Objectives: The objective of this study was to compare 5-year outcomes following SG + JJB and Roux-en-Y gastric bypass (RYGB).
Setting: The study was conducted at University Hospital, P.R. China.
Methods: We compared all SG + JJB and RYGB cases handled at our institution between June 2015 and December 2018. We included 329 patients: 167 underwent SG + JJB, and 162 underwent RYGB. All patients completed assessments at presurgery and 5 years after surgery. The data were analyzed using the χ2 test and independent sample t test, with P < .05 denoting statistical significance.

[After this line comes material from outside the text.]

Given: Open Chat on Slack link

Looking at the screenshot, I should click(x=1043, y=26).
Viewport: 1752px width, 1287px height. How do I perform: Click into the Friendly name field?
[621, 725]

Results: There was no statistically significant difference between the SG + JJB and RYGB groups in terms of weight loss or remission of most associated metabolic complications, such as hypertension, type 2 diabetes mellitus (T2DM), nonalcoholic fatty liver disease (NAFLD), hyperuricemia, and obstructive sleep apnea syndrome (OSAS), although the remission rate of hyperlipidemia was higher in the RYGB group (P < .01). Compared with RYGB, SG + JJB results in lower incidences of dumping syndrome, cholelithiasis, anemia, and gastrointestinal dysfunction (P < .01), and a higher rate of gastroesophageal reflux disease (GERD) (P < .01).
Conclusions: SG + JJB results in sustained weight loss and co-morbidity control after 5 years, yielding a low incidence of adverse events. Like RYGB, SG + JJB seems to be a safe and effective surgical procedure for treating obesity and related diseases.